Too Good To Be True: performance overestimation in (re)current practices for Human Activity Recognition
Andrés Tello, Victoria Degeler, Alexander Lazovik
TL;DR
The paper addresses a pervasive bias in Human Activity Recognition evaluations: sliding-window segmentation coupled with random train/test splits inflates reported accuracies by violating the independence assumption. It combines a literature review to show how widespread this flawed practice is with controlled experiments on MILAN, PAMAP2, and MHEALTH using RF and GNN models to quantify the bias. The authors demonstrate substantial performance drops when using unbiased group-based evaluations, highlighting the need for LOSO or group-wise CV to obtain realistic assessments of HAR systems. The work advocates adopting unbiased evaluation strategies to ensure fair benchmarking and reliable generalization claims in HAR research, with practical implications for reporting and comparing models.
Abstract
Today, there are standard and well established procedures within the Human Activity Recognition (HAR) pipeline. However, some of these conventional approaches lead to accuracy overestimation. In particular, sliding windows for data segmentation followed by standard random k-fold cross validation, produce biased results.
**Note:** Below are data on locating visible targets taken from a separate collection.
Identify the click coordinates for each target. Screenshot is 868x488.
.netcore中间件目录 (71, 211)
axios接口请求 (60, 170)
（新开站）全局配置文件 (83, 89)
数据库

An analysis of previous literature and present-day studies, surprisingly, shows that these are common approaches in state-of-the-art studies on HAR. It is important to raise awareness in the scientific community about this problem, whose negative effects are being overlooked. Otherwise, publications of biased results lead to papers that report lower accuracies, with correct unbiased methods, harder to publish. Several experiments with different types of datasets and different types of classification models allow us to exhibit the problem and show it persists independently of the method or dataset.